Anxiety is common among people who are caregivers for a spouse, parent, or other loved one. Being in charge of another person’s care and well-being is a big responsibility. Additionally, there can be added sorrow from watching the health of someone close to you change. While caregivers might not want to admit or acknowledge how they are feeling, ignoring anxiety can have serious consequences.
Learning how to recognize early warning signs that you may be experiencing caregiver anxiety and taking a proactive approach to manage stress may help you avoid a health-related crisis of your own.
What Causes Caregiver Anxiety?
Most of us feel anxious from time to time. It might be an important job interview, or when you are about to give a speech in front of a large crowd. Anxiety is a part of everyday life.
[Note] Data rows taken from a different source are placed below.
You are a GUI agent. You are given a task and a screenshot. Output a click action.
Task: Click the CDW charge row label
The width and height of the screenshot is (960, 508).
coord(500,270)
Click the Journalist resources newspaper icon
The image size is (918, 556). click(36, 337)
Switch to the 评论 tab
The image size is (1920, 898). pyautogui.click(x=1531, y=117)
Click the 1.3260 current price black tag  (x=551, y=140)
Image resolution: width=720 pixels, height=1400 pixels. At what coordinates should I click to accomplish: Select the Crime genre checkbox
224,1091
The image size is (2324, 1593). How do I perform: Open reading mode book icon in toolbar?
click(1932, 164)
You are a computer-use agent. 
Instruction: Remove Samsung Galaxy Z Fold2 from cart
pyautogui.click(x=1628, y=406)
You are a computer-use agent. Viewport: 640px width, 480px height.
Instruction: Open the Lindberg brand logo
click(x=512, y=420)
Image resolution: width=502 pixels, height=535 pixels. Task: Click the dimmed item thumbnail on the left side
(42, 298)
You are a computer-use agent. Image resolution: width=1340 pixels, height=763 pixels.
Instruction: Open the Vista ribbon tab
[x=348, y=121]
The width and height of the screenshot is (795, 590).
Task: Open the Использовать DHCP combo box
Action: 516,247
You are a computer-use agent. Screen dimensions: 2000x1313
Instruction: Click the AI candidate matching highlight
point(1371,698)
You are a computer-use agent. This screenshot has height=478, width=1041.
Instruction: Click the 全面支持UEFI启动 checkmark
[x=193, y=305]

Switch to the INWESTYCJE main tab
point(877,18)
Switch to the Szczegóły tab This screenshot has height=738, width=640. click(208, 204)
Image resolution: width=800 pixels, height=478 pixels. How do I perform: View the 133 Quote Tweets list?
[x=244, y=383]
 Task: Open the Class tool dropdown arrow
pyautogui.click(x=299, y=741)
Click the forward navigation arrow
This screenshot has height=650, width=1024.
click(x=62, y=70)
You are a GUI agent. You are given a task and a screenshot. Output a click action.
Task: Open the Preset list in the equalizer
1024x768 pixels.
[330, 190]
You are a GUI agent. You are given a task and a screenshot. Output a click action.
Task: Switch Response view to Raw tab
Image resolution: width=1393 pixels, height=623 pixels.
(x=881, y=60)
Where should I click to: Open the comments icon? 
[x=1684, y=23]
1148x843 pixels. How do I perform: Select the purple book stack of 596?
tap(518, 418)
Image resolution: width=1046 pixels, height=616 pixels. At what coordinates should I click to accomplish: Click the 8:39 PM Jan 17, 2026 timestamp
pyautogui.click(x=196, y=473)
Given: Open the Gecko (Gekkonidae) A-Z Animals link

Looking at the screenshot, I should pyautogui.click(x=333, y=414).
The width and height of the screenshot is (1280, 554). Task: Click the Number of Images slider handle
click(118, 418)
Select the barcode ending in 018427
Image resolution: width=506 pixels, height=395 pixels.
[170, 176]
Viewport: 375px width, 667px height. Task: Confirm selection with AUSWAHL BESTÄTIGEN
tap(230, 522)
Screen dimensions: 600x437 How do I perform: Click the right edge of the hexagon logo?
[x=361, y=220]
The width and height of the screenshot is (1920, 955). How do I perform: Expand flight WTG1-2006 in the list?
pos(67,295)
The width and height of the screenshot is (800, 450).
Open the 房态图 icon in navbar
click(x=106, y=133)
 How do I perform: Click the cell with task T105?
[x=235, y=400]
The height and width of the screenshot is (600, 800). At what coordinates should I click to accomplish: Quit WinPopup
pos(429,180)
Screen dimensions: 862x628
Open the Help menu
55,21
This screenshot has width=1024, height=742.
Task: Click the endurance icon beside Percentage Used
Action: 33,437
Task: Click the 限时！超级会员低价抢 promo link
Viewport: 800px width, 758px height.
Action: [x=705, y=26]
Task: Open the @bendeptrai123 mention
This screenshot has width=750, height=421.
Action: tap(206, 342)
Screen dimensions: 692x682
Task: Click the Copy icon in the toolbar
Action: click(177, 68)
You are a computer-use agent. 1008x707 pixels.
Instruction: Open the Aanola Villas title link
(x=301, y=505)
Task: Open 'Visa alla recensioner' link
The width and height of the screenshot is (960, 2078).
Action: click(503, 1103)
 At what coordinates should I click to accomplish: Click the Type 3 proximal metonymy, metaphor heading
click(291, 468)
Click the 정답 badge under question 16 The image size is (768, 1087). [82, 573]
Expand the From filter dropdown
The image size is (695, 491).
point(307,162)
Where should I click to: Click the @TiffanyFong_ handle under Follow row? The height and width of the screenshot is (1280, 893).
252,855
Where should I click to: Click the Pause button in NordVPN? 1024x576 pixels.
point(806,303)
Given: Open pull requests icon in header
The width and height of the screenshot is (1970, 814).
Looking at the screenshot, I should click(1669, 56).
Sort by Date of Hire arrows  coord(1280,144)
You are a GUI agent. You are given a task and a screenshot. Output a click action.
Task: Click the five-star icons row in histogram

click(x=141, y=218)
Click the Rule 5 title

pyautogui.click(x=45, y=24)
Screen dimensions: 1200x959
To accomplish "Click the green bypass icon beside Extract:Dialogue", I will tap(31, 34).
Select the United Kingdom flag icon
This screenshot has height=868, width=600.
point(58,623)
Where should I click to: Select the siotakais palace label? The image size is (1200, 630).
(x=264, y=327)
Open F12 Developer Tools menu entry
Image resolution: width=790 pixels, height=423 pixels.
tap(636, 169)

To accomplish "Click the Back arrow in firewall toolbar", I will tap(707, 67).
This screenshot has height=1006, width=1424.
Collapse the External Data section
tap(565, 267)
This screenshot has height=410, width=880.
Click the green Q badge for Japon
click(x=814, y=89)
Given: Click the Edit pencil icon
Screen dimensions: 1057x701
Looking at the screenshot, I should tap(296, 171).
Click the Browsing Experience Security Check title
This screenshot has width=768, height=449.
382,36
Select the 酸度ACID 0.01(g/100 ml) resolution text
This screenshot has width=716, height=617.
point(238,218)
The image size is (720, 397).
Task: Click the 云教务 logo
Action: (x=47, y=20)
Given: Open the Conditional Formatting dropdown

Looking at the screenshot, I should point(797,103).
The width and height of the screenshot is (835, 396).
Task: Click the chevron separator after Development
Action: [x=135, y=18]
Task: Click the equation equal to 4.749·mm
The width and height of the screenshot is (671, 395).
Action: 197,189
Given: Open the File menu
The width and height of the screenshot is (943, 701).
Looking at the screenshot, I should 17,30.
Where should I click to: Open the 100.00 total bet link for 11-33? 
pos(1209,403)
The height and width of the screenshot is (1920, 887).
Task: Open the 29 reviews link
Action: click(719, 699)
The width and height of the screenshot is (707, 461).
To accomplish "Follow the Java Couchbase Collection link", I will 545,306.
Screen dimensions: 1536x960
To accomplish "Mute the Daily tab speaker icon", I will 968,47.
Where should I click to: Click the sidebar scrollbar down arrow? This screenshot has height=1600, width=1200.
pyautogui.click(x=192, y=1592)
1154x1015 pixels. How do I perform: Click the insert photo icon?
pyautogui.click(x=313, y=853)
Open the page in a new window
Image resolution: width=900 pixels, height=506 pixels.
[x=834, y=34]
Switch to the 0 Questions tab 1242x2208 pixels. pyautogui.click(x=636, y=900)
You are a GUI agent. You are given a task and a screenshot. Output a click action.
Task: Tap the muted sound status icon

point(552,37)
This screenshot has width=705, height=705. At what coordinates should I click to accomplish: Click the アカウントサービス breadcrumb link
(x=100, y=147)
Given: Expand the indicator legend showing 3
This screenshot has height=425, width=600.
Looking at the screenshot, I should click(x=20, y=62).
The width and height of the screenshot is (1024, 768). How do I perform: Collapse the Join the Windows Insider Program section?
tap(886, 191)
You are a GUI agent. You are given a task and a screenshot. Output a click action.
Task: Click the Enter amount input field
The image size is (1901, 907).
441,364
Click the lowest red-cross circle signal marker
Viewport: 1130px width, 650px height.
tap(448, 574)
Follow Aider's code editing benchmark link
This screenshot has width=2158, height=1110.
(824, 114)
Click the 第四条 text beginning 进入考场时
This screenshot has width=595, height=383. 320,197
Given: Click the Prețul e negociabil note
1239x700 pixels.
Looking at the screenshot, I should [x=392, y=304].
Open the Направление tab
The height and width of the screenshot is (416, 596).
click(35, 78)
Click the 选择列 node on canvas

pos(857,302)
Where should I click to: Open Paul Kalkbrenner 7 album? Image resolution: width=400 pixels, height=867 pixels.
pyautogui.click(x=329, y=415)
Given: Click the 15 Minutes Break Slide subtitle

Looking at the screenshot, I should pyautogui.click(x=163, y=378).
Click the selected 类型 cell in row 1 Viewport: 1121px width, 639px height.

For caregivers, however, anxiety can become all-consuming. Caregivers often worry about the following:
- Their skills: A caregiver might be concerned that they aren’t managing their loved one’s medical needs properly or are overlooking important symptoms that need to be treated. The more complex the care needs, the more likely a caregiver is to doubt their skills and be anxious about their perceived shortcomings.
- Finances: When a loved one’s health is declining, the cost of copays, medications, insurance deductibles, and medical equipment can quickly add up. Added to that is the likelihood that the caregiver has had to cut back on their work hours or give up their job entirely. It’s easy to see how stress about finances is a concern for many caregivers.
- Juggling multiple responsibilities: One in six family caregivers work full- or part-time. Many also have children of their own still living at home. Juggling so many important roles can be physically and emotionally exhausting. That can leave a caregiver feeling weary and anxious.
If you are a caregiver and notice yourself feeling overwhelmed, anxious, agitated, or distracted, there are steps you can take to get your life back on an even keel.
4 Ways to Manage Caregiver Anxiety
- Address issues individually: Pinpointing the sources of your anxiety and finding ways to address them is one way to manage caregiver stress. Tackle each trigger one at a time until you begin to overcome your primary stressors. For example, if you are concerned you aren’t performing medical tasks properly, ask for clinical input. It might be that you can arrange for a skilled home healthcare nurse to visit your home a few times to teach you. Medicare will often cover these types of services.
- Caregiver support: Joining a caregiver support group will allow you to connect with peers who understand and can relate to your caregiving struggles. These relationships might be helpful in learning how to manage caregiver anxiety. Some caregivers find in-person meetings where you can voice your fears and concerns out loud to be best. Others find the anonymity and convenience of an online caregiver support group to be a more comfortable option.
- Practice mindfulness: While this one might take time to master, teaching yourself to live in the moment is a good way to beat stress. Learning about deep breathing techniques, meditation, or prayer might help you learn to focus on the task at hand and avoid worrying about what is next.
- Ask for help: Don’t feel guilty asking for and accepting help. Caregiving can be a very demanding role even if you don’t work or have children to care for. If your siblings or other family members don’t offer to help, ask them for assistance with specific tasks and chores related to your loved one’s care. If that doesn’t work, explore respite care programs that are available at assisted living communities nearby. Your loved one will be in capable hands while you take a break to care for yourself.